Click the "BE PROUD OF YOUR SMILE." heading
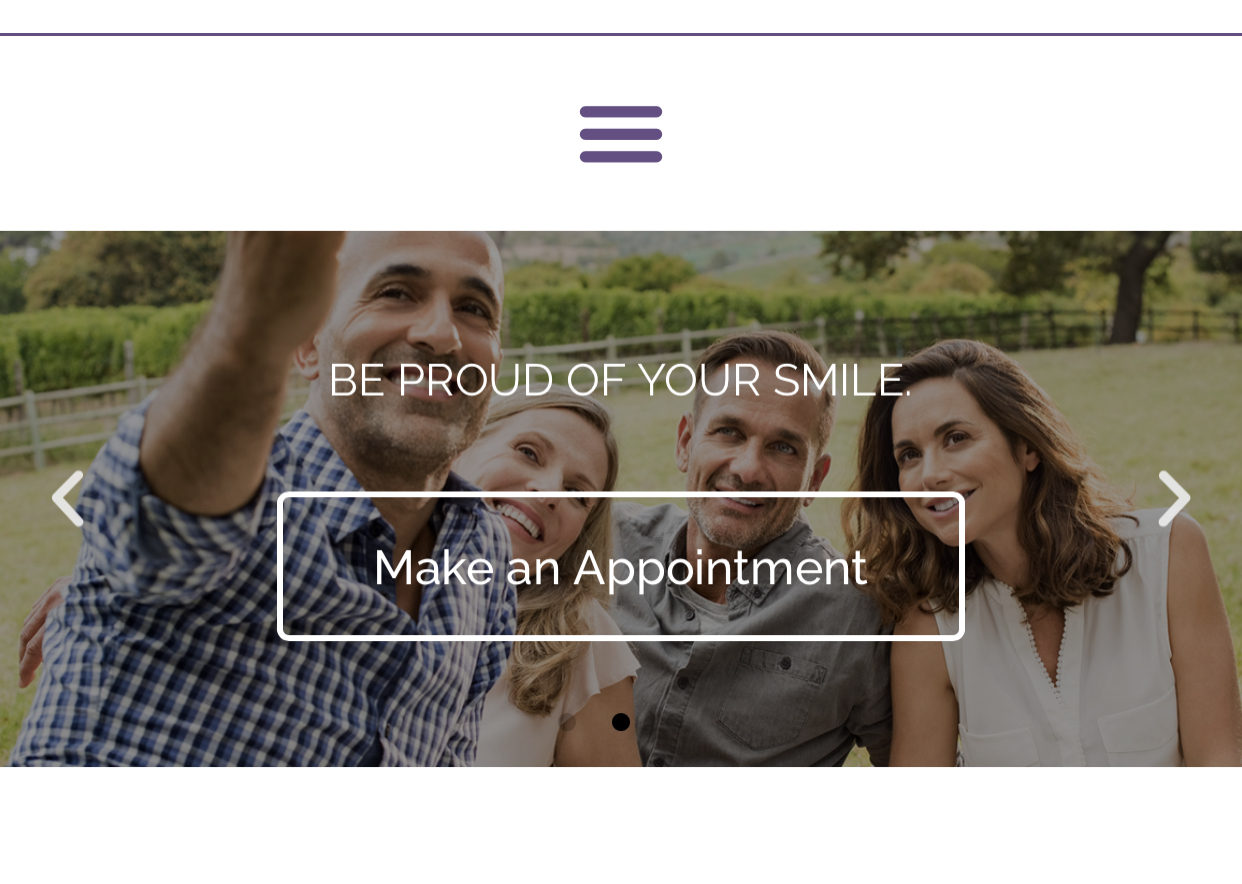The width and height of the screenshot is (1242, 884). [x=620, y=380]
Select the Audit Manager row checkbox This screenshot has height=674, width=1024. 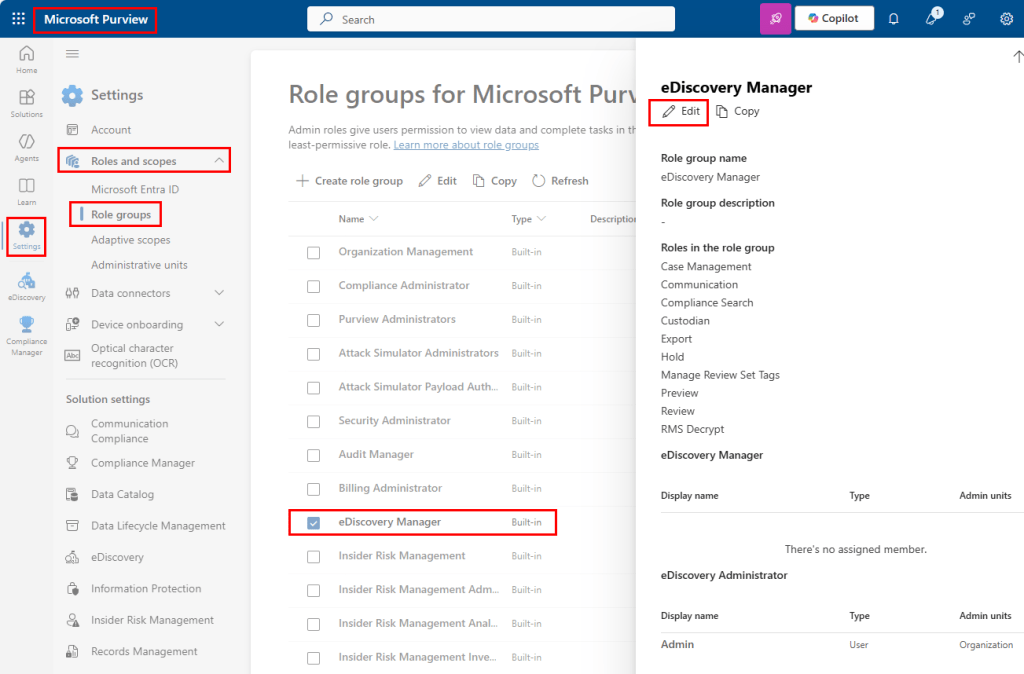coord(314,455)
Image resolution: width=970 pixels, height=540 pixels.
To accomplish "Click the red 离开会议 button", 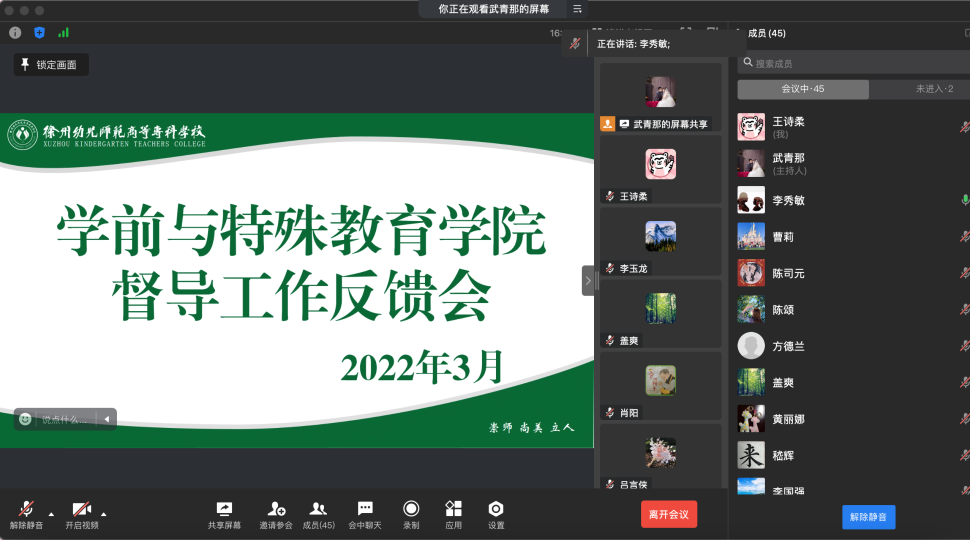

····················

Copy out only the lines beginning at the line with "Image resolution: width=970" and ending at the last line of the entries. Keep them exact; drop pictures.

## Answer for the task
Image resolution: width=970 pixels, height=540 pixels.
To accomplish "Click the red 离开会议 button", 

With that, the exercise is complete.